Megan Fox. Does it bother anyone else that she claims to bisexual just because she comprehend another womans attractiveness? Fuck off Megan, wash the layer of grease of yourself and stop trying to be Angelina Jolie whilst maintaining that you are just being yourself when ‘yourself’ is just a sluttier (quite an accomplishment it must be said) vversion of Angelina Jolie.
Maggot:
I’m hurt that you’d want to put a hit out on me.
If you need to find me I’ll be four balling Kerry Katona with Madonna.
Bono
every cunt that ever appeared on rte,very, very slowly but id leave the fat lipped ugly faced fucker till last and do him over a long weekend.
Brian McFadden the fat talentless cock sucking shiteating fucknut
A wise choice of bullet could get you Elton John and Phil Collins in one.

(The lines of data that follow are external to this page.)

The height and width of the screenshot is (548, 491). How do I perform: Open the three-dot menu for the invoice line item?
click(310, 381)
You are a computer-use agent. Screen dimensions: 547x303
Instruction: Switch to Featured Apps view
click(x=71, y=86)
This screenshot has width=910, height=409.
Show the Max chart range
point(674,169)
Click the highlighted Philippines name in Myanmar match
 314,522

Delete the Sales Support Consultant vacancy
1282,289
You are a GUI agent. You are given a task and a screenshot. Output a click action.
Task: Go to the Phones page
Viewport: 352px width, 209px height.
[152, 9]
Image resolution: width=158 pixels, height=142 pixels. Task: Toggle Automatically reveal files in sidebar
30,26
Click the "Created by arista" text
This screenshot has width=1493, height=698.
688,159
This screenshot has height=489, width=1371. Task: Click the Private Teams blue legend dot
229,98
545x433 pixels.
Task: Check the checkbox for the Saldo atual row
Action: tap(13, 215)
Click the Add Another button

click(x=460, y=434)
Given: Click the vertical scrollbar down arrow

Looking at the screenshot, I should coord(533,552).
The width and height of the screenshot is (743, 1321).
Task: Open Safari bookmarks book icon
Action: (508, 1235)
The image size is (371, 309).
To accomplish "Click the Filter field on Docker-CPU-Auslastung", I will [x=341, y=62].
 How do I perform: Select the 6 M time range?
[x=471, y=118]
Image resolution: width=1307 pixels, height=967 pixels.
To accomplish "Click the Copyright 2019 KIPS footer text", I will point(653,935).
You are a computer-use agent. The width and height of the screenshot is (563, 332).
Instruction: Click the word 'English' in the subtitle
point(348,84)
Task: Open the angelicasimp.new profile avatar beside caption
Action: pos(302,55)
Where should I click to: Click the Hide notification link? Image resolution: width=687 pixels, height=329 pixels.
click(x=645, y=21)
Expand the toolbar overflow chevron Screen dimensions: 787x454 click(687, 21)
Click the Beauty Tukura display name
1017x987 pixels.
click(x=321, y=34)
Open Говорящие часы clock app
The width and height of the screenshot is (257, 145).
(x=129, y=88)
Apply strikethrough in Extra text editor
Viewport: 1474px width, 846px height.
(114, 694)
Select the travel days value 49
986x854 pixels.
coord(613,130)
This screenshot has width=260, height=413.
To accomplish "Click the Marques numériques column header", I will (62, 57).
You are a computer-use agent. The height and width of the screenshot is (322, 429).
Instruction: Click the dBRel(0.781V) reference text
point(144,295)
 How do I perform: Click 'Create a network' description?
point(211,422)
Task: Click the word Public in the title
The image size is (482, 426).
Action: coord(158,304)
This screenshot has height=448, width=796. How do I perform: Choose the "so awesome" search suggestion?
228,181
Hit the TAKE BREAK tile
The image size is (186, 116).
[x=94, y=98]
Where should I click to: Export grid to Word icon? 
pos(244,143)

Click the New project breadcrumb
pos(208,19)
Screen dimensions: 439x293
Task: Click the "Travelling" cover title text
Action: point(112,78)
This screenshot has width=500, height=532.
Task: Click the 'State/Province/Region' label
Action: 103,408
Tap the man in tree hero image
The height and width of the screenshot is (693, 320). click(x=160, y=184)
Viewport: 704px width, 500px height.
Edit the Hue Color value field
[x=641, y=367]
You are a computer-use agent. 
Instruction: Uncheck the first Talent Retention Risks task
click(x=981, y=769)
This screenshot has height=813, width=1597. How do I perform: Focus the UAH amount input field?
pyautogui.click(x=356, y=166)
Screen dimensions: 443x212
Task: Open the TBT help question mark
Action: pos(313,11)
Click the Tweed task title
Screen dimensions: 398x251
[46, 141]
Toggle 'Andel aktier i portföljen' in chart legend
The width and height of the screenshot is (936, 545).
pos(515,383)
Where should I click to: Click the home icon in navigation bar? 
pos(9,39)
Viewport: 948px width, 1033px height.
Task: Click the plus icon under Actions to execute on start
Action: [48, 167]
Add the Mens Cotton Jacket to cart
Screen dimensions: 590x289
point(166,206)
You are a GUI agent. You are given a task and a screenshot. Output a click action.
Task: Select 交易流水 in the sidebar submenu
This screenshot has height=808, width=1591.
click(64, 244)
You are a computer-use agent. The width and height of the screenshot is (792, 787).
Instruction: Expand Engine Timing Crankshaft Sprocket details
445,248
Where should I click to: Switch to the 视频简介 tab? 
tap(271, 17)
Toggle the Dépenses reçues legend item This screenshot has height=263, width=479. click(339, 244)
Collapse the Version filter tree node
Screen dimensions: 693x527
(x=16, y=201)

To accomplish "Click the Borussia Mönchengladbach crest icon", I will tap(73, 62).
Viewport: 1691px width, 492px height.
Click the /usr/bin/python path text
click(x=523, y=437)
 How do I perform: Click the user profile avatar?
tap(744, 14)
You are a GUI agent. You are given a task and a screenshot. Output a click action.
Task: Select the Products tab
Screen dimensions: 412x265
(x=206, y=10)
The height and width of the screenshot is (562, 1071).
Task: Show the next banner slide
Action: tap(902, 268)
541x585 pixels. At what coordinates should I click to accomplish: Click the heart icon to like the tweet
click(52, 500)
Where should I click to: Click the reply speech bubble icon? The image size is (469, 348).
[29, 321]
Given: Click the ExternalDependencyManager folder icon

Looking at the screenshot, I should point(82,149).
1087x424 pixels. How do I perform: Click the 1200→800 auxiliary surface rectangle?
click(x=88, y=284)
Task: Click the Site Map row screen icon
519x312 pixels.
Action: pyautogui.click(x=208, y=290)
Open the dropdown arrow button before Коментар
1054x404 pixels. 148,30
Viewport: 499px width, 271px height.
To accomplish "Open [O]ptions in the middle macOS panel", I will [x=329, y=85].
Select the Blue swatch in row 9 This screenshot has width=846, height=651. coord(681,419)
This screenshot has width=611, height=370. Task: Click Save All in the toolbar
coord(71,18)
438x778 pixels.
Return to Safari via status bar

Brian Lenihan, the stupid clueless fucking wankstain. And Biffo. Don’t they realise the people want leadership, not this fucking useless pile of steaming shite that calls themselves a government? And Mary Coughlan. Donegal cuntfuck.
Me mate Deco.
He’s alright really, but I’d still kill ‘im.
-Just fer de laugh like.
lets take another jackson out,
Is Jamie Foxx not cool? I thought he was, and I thought his Michael Jackson thing at those awards the other night was very cool.. Justin Lee whats-his-face, bearded cunt from Channel four would get my vote… That homo-chap Alan carr is a pain in the arse too, and The fat one whats her name…Jo Brand! These people need to realize that self-deprecation as comedy only works when the people wactching think you are in some way likeable…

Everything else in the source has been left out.